In 2016 a choir of wounded, injured and sick Veterans came together as part of a two-part BBC documentary, which followed their journey to the Invictus Games. Guided by Gareth Malone the choir co-wrote the music and lyrics for ‘Flesh and Blood’ – which they performed at the opening ceremony. The writing process challenged the members to dig deep into their experiences of injury or illness and the different stages of their recovery.
Ali, 42, was one of the choir members who took part in the spectacular performance at the Champion Stadium, Orlando, Florida. They received a standing ovation from the 12,000-strong crowd including Michelle Obama, Hollywood star Morgan Freeman and Former President George W. Bush. Their single went on to reach number two in the UK singles chart.
For Ali, the achievement was nothing short of miraculous. Only months earlier she was suffering so badly from anxiety triggered by Post-Traumatic Stress Disorder, that she was virtually agoraphobic, and unable to leave the house without a family member to accompany her.
“I always loved singing – used to sing at school and university and then in a couple of Air Force stations’ bands. So, when Help for Heroes Band of Brothers sent me an emailing about auditioning I decided to try – I wanted push myself. It was hard; a massively steep learning curve. Ultimately, my love of singing and the music got me through.”
When it was all over Ali suffered a relapse and her family were very concerned. However, when the Band of Brothers team got in touch again and asked if she wanted to be part of a larger, ongoing choir that would become a Help for Heroes-supported recovery activity, she said yes.
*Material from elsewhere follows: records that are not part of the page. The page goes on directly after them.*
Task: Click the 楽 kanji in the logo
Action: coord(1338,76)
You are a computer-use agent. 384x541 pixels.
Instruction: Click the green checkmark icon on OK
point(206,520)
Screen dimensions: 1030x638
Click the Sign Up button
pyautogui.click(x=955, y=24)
“My husband wasn’t keen because I’d been so low after Florida but now he is really proud, he knows how good the choir is for me. We’re a positive group of like-minded individuals, of varying abilities, who all love music. We get together to research around five times each year with around four performances on top of that. There are fifty of us and we have a strong bond, texting and talking on the phone often.
“Music is good therapy – it forces you to think about things but you don’t have to talk about them, just process them. It’s time for me and helps me stay healthy mentally.”
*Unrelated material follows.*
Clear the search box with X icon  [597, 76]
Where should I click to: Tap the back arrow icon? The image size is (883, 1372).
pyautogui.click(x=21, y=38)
Ali joined the Royal Air Force when she was 23, making the career change from secondary school science teacher to military training officer. In her 13 years of service she spent significant time in Kosovo. In 2011, Ali was medically discharged due to PTSD and other associated mental health issues.
Recently Ali participated in the Help for Heroes Pathfinder course. “After I left the military I lost my identity, my confidence, my way. I spent years grieving the professional person I once was. Never thought I’d get back into employment. Pathfinder helped me to realise I’ve got a lot to offer and built my confidence up. I want to work with animals and there is potentially a local job opportunity coming up working in Equine Therapy that would be perfect.
“Next year I want to try out for the Invictus Games – even if I don’t get on the team it will motivate me to get my fitness sorted.
“Help for Heroes is amazing – there are so many opportunities, they are so supportive and lovely, nothing is ever too much. To all Help for Heroes fundraisers I want to say thank you. Because of you, I’m rebuilding my life. You’ve given me a future.”